Interestingly, just before this feature was released, Google's proprietary image generation model Imagen 4 did not create the huge waves in the industry that were expected. Many people thought that the update of the "mouth-to-image modification" feature was merely a clever but small-scale product optimization.

However, Google did not give up on its strong push in the image field; instead, it accelerated its efforts.

Gemini 2.5 Flash Image (Nano Banana)

This anticipated "charge" did not keep people waiting too long.

Just a week ago, a mysterious image model codenamed "Nano Banana" appeared in the global AI large model arena, and its performance in various generation and editing tasks quickly sparked heated discussions and speculations in various communities.

At that time, a mainstream viewpoint was:

Could this possibly be another Google model?

The reason for such speculation was that its performance almost "overwhelmed" the vast majority of similar products on the market. The community generally believed that only Google, with such a deep accumulation in the multimodal field, could produce such a "monster-level" work.

Ultimately, the mystery was revealed: "Nano Banana" is indeed Gemini 2.5 Flash Image.

It demonstrated an accurate understanding of "object replacement," no longer just being able to "draw," but being able to understand the relationships within images and make modifications while maintaining logical consistency, achieving a significant quality improvement in image and editing capabilities.

A very popular case is: using the Nano Banana model, 13 input images were fused into a complete, stylistically consistent image:

In addition to image editing capabilities, it also demonstrated excellent location reasoning abilities:

In summary, the emergence of Gemini 2.5 Flash Image means that while other manufacturers are still pondering how to generate a good-looking image, Google has already begun to let AI understand and reconstruct the real visual world That said, it is not an exaggeration, as the capabilities of Google's video generation model Veo 3 confirm this statement.

2) Veo 3

In addition to Text and Image, Google has also made significant strides in the Video modality field.

With the dynamic AI video generation, Google has completed its multimodal puzzle with Veo 3, which is the last and most important piece.

Before the launch of Veo 3, all video generation models on the market (including OpenAI's Sora, Google's earlier versions of Veo, Runway's Gen-3, and LUMA's DreamMachine) were impressive but generally limited by three bottlenecks: short duration, poor logical consistency, and weak controllability.

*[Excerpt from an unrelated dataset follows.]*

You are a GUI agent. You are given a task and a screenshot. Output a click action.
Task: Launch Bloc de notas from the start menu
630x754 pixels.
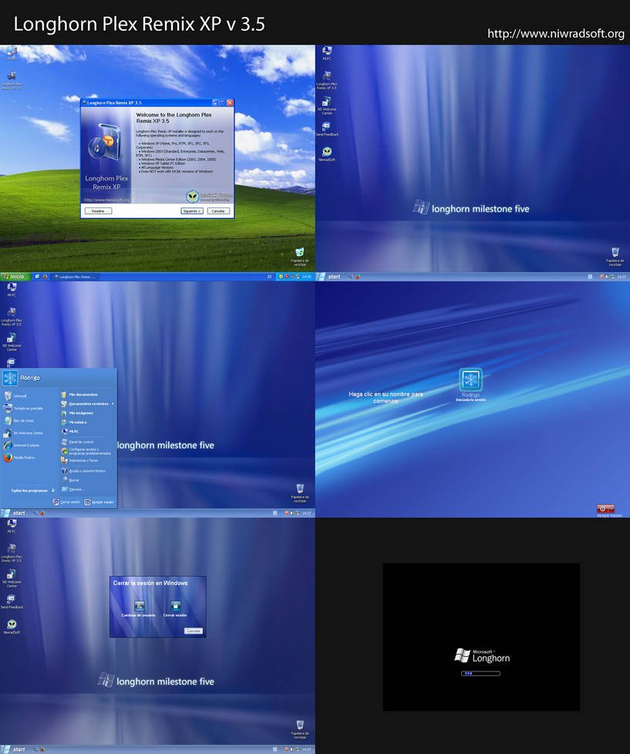pyautogui.click(x=22, y=420)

What they generated resembled high-quality "dynamic images" rather than true "film narratives."

However, in May 2025, Google officially released Veo 3 at the I/O conference, changing the game.

Its biggest technological innovation is the realization of high-fidelity video and audio synchronized generation, including dialogue, sound effects, and ambient sounds, marking the transition of AI video generation out of the "silent film era."

A particularly realistic talk show segment created with Veo 3 went viral online, leaving a strong impression on us:

To this day, despite several months having passed since its release, Veo 3 remains unmatched in the industry in terms of long video generation, logical coherence, and audio-visual synchronization.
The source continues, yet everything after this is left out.